MONTREAL — After a little more than seven days of deliberations, eight women and four men decided the 32-year-old Scarborough native knew exactly what he was doing when he brought Jun Lin to his apartment on May 24, 2012, then slit his throat and cut him into 10 pieces.
He knew what he was doing when he bought mailing boxes to send Lin’s feet and hands, wrapped in pink tissue paper, to schools in Vancouver and to the Liberal and Conservative parties of Canada.
He knew what he was doing when he videotaped hours spent with Lin, then edited portions together, added music and uploaded the end result to the Internet under the title One Lunatic One Ice Pick.
The jury, who sat through 12 long weeks of testimony from 66 witnesses from three countries didn’t buy the defence argument that Magnotta was not criminally responsible for his actions because of his mental illness.

### SUPPLIED RECORDS
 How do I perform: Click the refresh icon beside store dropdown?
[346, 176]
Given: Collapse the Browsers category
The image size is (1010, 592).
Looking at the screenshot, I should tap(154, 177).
--
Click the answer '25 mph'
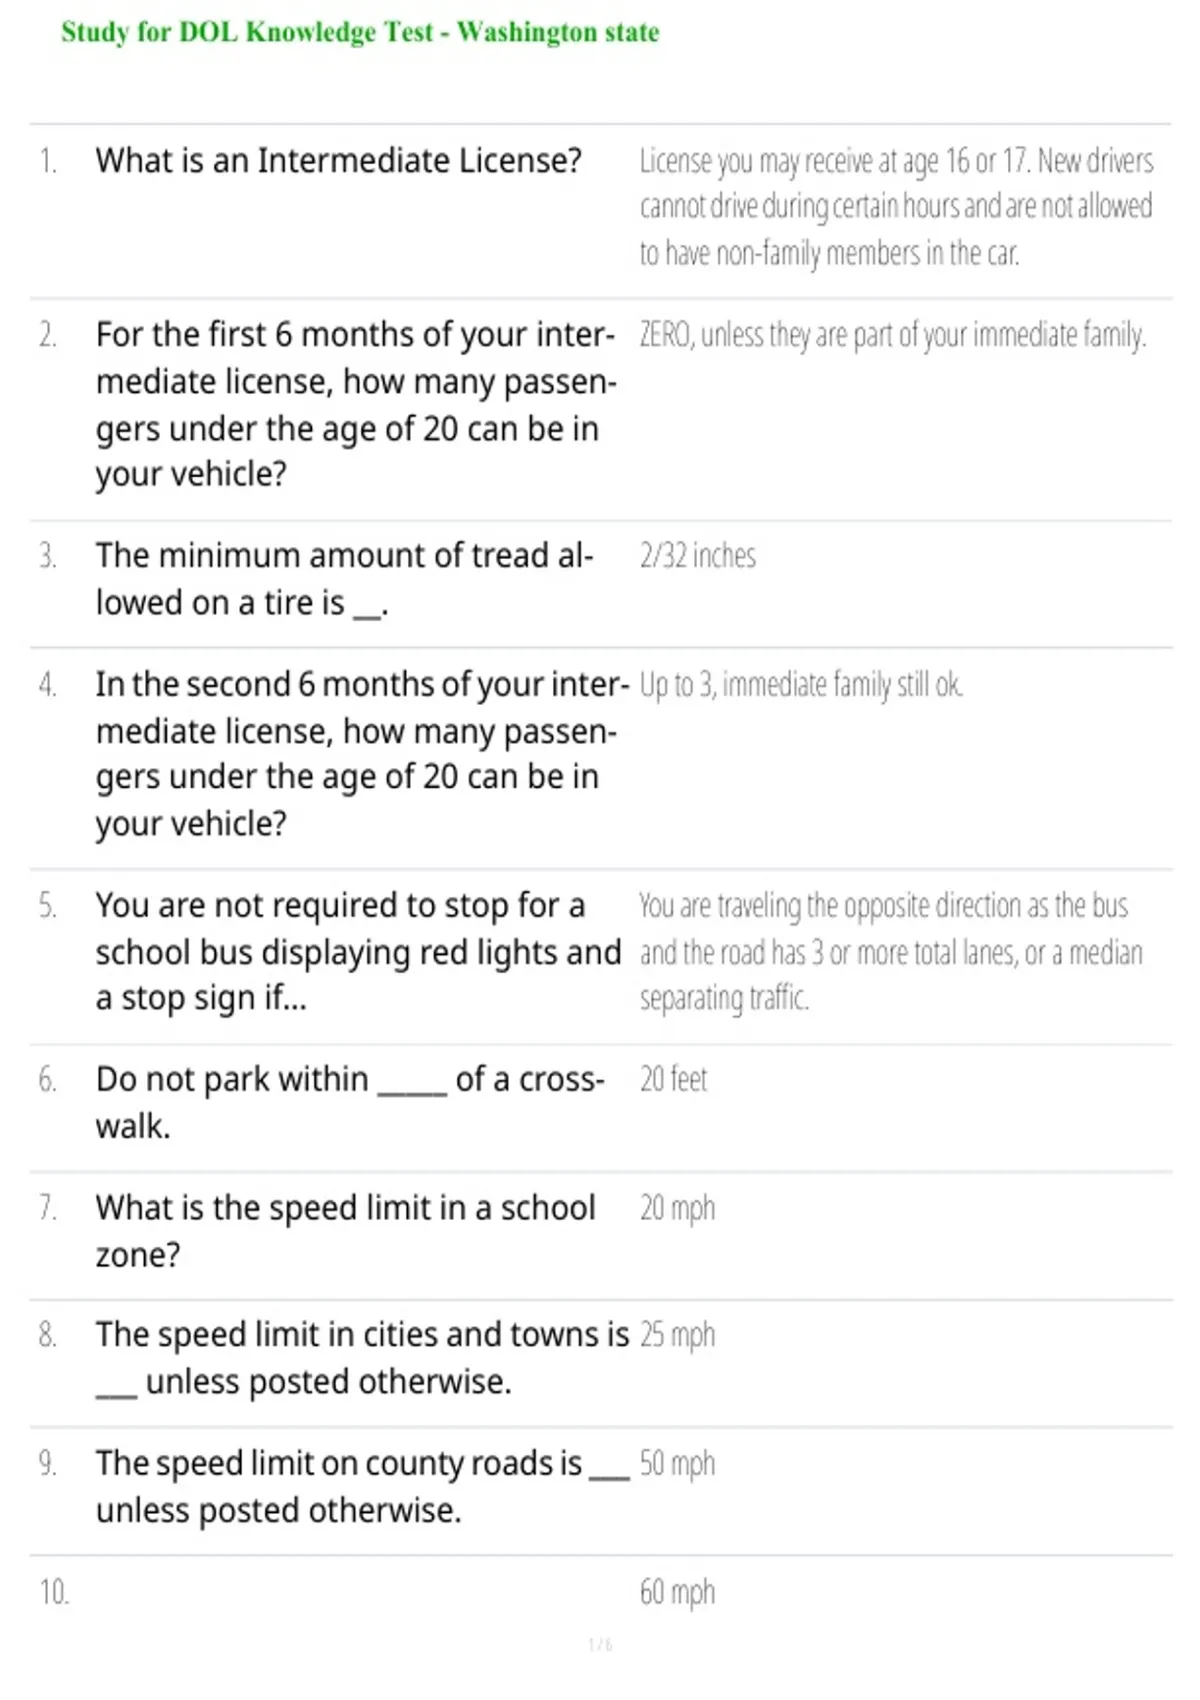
---
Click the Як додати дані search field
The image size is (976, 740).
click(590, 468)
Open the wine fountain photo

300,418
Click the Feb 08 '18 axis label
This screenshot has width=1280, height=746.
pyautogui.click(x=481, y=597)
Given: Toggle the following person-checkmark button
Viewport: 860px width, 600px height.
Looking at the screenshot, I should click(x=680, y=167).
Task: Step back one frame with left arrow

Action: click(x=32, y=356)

### YOUR ASSIGNMENT
Continue the news report above on the jury's verdict in the Magnotta trial, starting right after its final sentence.

### RESPONSE TO THIS TASK
Instead, they found him guilty on all five counts against him: first degree murder, indignity to a human body, producing and distributing obscene material, sending obscene material through the mail and harassing Prime Minister Stephen Harper and other MPs.
First-degree murder carries an automatic life sentence with no chance for parole for 25 years.
Throughout most of his trial, Magnotta has sat bent over in the prisoner’s box, out of sight from most in the courtroom. A few times, he shuffled over to the intercom telephone to communicate with his lawyer, Luc Leclair, but otherwise, appeared either heavily medicated or disinterested in the proceedings.
Thanks to copious surveillance video footage from Magnotta’s Décarie Blvd. apartment, a Jean Coutu pharmacy, Pierre Elliott Trudeau airport, and a hotel lobby and bus station in Paris, as well as 15 videos Magnotta himself shot of his crime, the jury had the unique opportunity to trace practically every step of the killer.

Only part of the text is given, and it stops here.